= How to complete this task =
Your response should consist of the full data, set down exactly.

= Dataset excerpts =
-.-.-

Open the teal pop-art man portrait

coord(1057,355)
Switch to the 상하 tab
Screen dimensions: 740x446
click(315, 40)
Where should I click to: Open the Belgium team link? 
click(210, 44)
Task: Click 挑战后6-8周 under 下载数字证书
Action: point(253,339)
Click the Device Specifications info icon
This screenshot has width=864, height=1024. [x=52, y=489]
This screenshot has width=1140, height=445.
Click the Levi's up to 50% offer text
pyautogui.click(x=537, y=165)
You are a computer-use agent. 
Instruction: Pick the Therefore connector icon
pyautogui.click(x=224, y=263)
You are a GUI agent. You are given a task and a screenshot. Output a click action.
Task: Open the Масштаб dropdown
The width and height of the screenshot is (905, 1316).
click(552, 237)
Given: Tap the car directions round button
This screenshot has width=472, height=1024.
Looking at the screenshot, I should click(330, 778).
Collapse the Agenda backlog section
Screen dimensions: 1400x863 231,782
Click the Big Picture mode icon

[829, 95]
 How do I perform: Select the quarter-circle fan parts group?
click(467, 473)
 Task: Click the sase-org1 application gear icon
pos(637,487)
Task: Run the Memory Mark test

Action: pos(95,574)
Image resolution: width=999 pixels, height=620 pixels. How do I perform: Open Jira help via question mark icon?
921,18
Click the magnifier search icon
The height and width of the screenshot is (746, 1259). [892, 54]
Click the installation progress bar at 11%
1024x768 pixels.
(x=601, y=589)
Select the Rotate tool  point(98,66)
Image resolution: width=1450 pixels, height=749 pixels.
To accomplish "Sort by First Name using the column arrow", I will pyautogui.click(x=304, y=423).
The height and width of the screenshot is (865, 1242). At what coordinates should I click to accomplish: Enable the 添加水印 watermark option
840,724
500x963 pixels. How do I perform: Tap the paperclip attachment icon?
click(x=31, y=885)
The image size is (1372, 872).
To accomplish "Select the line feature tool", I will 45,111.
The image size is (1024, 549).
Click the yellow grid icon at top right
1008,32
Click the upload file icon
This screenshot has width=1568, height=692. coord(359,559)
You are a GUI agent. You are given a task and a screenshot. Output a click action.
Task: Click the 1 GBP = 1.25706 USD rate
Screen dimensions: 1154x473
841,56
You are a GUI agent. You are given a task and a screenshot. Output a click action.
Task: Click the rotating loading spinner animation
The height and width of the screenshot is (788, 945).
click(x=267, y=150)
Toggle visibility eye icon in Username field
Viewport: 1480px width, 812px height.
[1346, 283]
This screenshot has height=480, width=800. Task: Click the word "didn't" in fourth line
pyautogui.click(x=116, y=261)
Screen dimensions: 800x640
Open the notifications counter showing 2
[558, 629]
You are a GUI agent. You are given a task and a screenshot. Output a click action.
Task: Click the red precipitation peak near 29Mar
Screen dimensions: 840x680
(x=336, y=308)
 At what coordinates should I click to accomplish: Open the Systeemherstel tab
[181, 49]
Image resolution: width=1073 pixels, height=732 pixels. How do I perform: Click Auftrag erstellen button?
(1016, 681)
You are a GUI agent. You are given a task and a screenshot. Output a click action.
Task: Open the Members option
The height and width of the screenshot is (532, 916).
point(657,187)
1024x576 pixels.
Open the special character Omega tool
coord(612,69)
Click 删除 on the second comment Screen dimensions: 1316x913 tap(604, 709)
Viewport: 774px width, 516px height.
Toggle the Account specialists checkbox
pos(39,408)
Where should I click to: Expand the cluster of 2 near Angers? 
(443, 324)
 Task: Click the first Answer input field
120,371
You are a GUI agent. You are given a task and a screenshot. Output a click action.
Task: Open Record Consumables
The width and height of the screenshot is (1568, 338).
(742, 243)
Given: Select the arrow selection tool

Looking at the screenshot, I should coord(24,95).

-.-.-

= Solution for this task =
Open the teal pop-art man portrait

coord(1057,355)
Switch to the 상하 tab
Screen dimensions: 740x446
click(315, 40)
Where should I click to: Open the Belgium team link? 
click(210, 44)
Task: Click 挑战后6-8周 under 下载数字证书
Action: point(253,339)
Click the Device Specifications info icon
This screenshot has width=864, height=1024. [x=52, y=489]
This screenshot has width=1140, height=445.
Click the Levi's up to 50% offer text
pyautogui.click(x=537, y=165)
You are a computer-use agent. 
Instruction: Pick the Therefore connector icon
pyautogui.click(x=224, y=263)
You are a GUI agent. You are given a task and a screenshot. Output a click action.
Task: Open the Масштаб dropdown
The width and height of the screenshot is (905, 1316).
click(552, 237)
Given: Tap the car directions round button
This screenshot has width=472, height=1024.
Looking at the screenshot, I should click(330, 778).
Collapse the Agenda backlog section
Screen dimensions: 1400x863 231,782
Click the Big Picture mode icon

[829, 95]
 How do I perform: Select the quarter-circle fan parts group?
click(467, 473)
 Task: Click the sase-org1 application gear icon
pos(637,487)
Task: Run the Memory Mark test

Action: pos(95,574)
Image resolution: width=999 pixels, height=620 pixels. How do I perform: Open Jira help via question mark icon?
921,18
Click the magnifier search icon
The height and width of the screenshot is (746, 1259). [892, 54]
Click the installation progress bar at 11%
1024x768 pixels.
(x=601, y=589)
Select the Rotate tool  point(98,66)
Image resolution: width=1450 pixels, height=749 pixels.
To accomplish "Sort by First Name using the column arrow", I will pyautogui.click(x=304, y=423).
The height and width of the screenshot is (865, 1242). At what coordinates should I click to accomplish: Enable the 添加水印 watermark option
840,724
500x963 pixels. How do I perform: Tap the paperclip attachment icon?
click(x=31, y=885)
The image size is (1372, 872).
To accomplish "Select the line feature tool", I will 45,111.
The image size is (1024, 549).
Click the yellow grid icon at top right
1008,32
Click the upload file icon
This screenshot has width=1568, height=692. coord(359,559)
You are a GUI agent. You are given a task and a screenshot. Output a click action.
Task: Click the 1 GBP = 1.25706 USD rate
Screen dimensions: 1154x473
841,56
You are a GUI agent. You are given a task and a screenshot. Output a click action.
Task: Click the rotating loading spinner animation
The height and width of the screenshot is (788, 945).
click(x=267, y=150)
Toggle visibility eye icon in Username field
Viewport: 1480px width, 812px height.
[1346, 283]
This screenshot has height=480, width=800. Task: Click the word "didn't" in fourth line
pyautogui.click(x=116, y=261)
Screen dimensions: 800x640
Open the notifications counter showing 2
[558, 629]
You are a GUI agent. You are given a task and a screenshot. Output a click action.
Task: Click the red precipitation peak near 29Mar
Screen dimensions: 840x680
(x=336, y=308)
 At what coordinates should I click to accomplish: Open the Systeemherstel tab
[181, 49]
Image resolution: width=1073 pixels, height=732 pixels. How do I perform: Click Auftrag erstellen button?
(1016, 681)
You are a GUI agent. You are given a task and a screenshot. Output a click action.
Task: Open the Members option
The height and width of the screenshot is (532, 916).
point(657,187)
1024x576 pixels.
Open the special character Omega tool
coord(612,69)
Click 删除 on the second comment Screen dimensions: 1316x913 tap(604, 709)
Viewport: 774px width, 516px height.
Toggle the Account specialists checkbox
pos(39,408)
Where should I click to: Expand the cluster of 2 near Angers? 
(443, 324)
 Task: Click the first Answer input field
120,371
You are a GUI agent. You are given a task and a screenshot. Output a click action.
Task: Open Record Consumables
The width and height of the screenshot is (1568, 338).
(742, 243)
Given: Select the arrow selection tool

Looking at the screenshot, I should coord(24,95).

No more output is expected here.